Keluar dari sekolah, mobil mewah itu melaju ke sebuah supermarket. Lina mengambil ikan, daging, dan sayuran segar, lalu berjalan ke kasir.
"Kak, boleh aku beli ini?" Brian mengulurkan satu batang cokelat yang dipajang di dekatnya.
"Boleh, tapi hanya satu."
"Terima kasih, Kak!" Kedua sudut bibir Brian terangkat sempurna hingga pipinya yang bulat seakan menelan matanya.
Lina menahan diri untuk tidak mencubit bocah itu. Sungguh menggemaskan!
"Seluruhnya tiga ratus empat puluh tujuh ribu rupiah," ucap kasirnya.
Lina membuka dompet. Matanya langsung melihat kartu yang baru saja dia dapat dari Jason. Namun pada akhirnya, Lina mengambil kartunya sendiri. Dia tiba-tiba merasa ragu untuk menggunakannya.
Selesai belanja, mereka berdua pulang. Tentu saja tujuannya ke rumah Lina. Gadis itu segera membongkar belanjaannya
"Ini ada apel. Kamu suka memakannya langsung atau dibuat jus?" tanya Lina.
Brian baru saja membuka bungkus cokelat batangnya dan menjawab, "Jus saja."
"Baik, tunggu sebentar."
Lina mencuci apel, mengirisnya, dan memasukkannya ke dalam blender. Tidak lama kemudian, segelas jus apel sudah siap.
"Minumlah ini sebentar, sementara aku masak. Oke?"
Brian mengangguk. "Kak Lina tenang saja. Aku akan duduk dengan tenang menunggumu."
Lina tertawa. "Kata-katamu manis sekali."
Gadis itu kembali ke dapur, memakai apron, lalu mulai memegang pisau.

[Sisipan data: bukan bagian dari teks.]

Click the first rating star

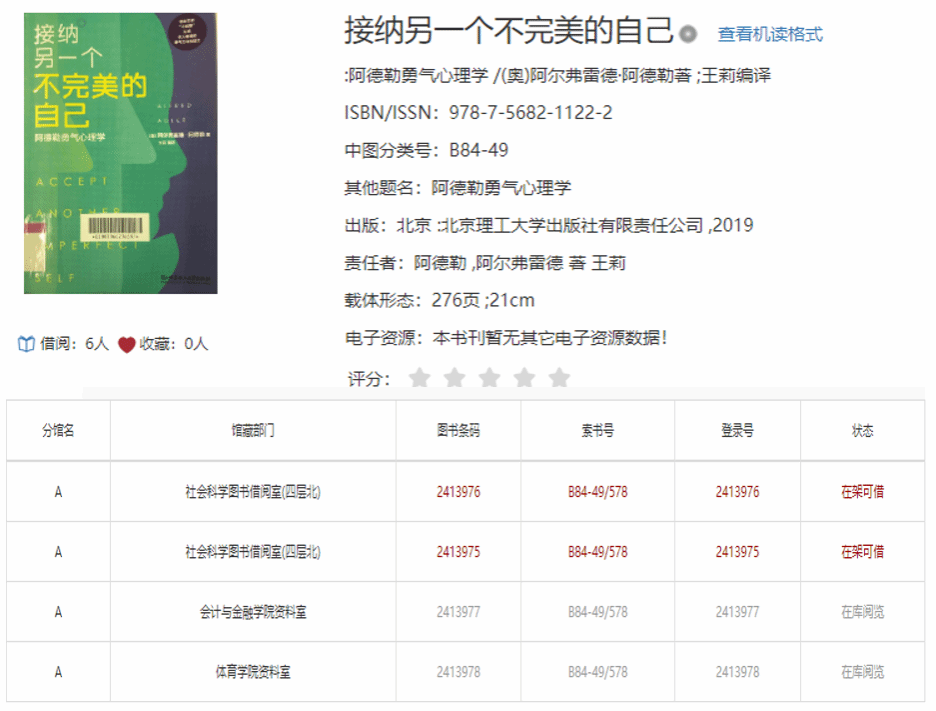pyautogui.click(x=420, y=378)
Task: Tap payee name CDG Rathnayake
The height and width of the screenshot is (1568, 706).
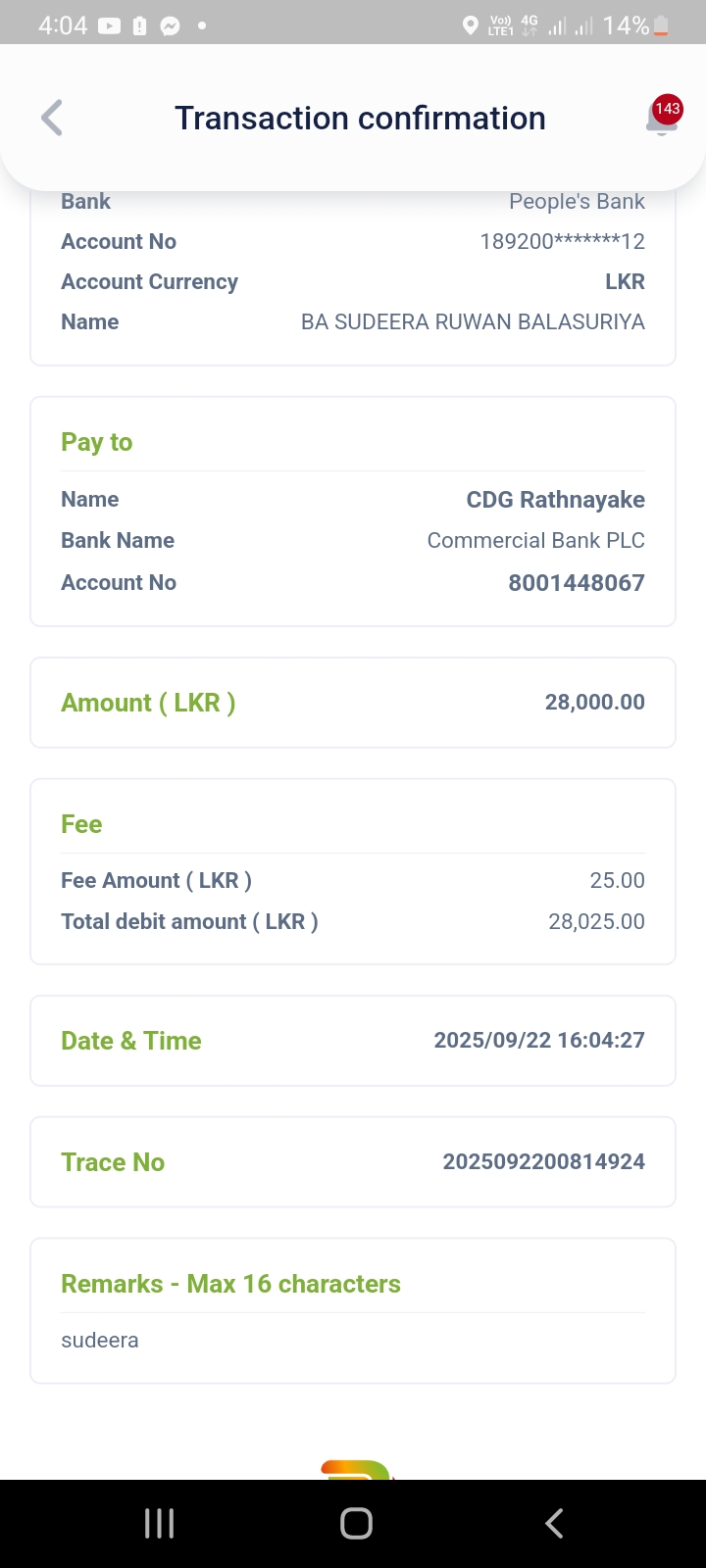Action: (x=555, y=500)
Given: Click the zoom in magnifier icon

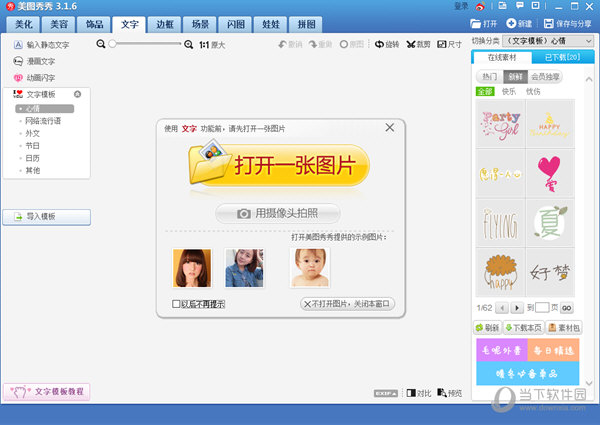Looking at the screenshot, I should coord(190,44).
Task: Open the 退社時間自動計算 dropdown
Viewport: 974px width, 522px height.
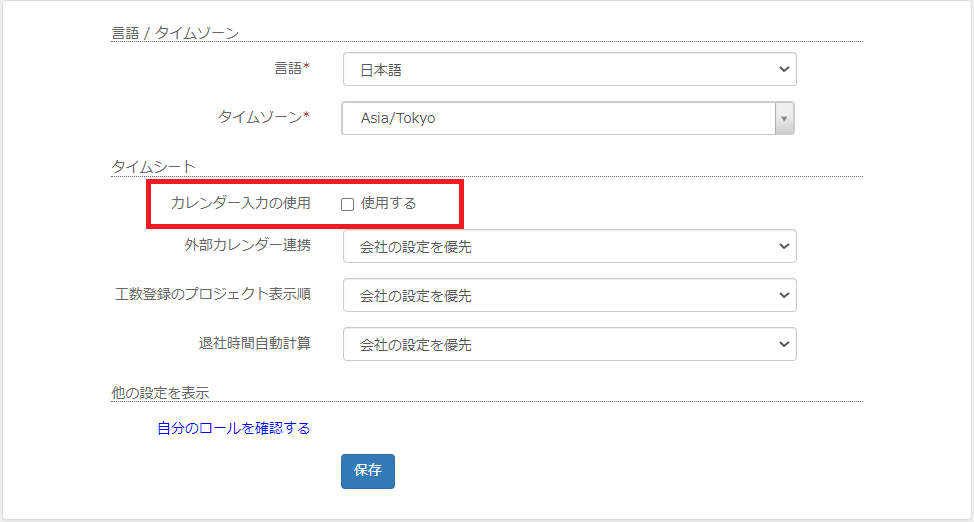Action: (570, 344)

Kali ini, dia ingin memasak daging cincang dengan buncis, ayam goreng, dan tumis brokoli jamur. Selain itu, dia juga membuat biskuit ringan dari keju dengan taburan choco chips.
"Kak."
Lina sedang mengiris jamur saat Brian mendekat. Diapun meletakkan pisaunya, lalu menunduk. "Ada apa?"
Brian tidak menjawab. Dia hanya menunjukkan bajunya yang terkena lelehan cokelat.
"Sebaiknya kamu mengganti baju sekalian mandi. Kebetulan aku memiliki baju yang cocok untukmu."
Lina berjalan menuju lemari di kamarnya dan mengambil celana pendek miliknya yang belum dia pakai juga kaos ketat yang hanya dia pakai sekali.
"Apa ini baju milikmu?" tanya Brian.
Lina mengangguk. "Semoga pas. Aku tidak memiliki baju kecil lainnya."
"Tidak apa-apa. Aku suka!" Brian menerimanya dengan riang.
"Apa kamu perlu bantuan?" tanya Lina saat melihat Brian berjalan menuju kamar mandi.
"Aku sudah besar, Kak," jawabnya dengan bangga.
Lina tidak bisa menahan tawa.
Sepuluh menit kemudian, Brian selesai mandi dan masakan Lina juga sudah matang.
Celana yang dipakai tampak sedikit kebesaran, tapi kaos kecil itu terlihat pas di tubuhnya. Lina cukup puas melihatnya.
"Duduklah dulu! Aku akan menatanya untukmu."
Brian menurut. Bocah kecil itu duduk dengan tenang. Matanya menatap punggung wanita yang sedang sibuk di dapur.
Sejak lama dia membayangkan adegan ini. Rasa hangat diam-diam merayap di hatinya.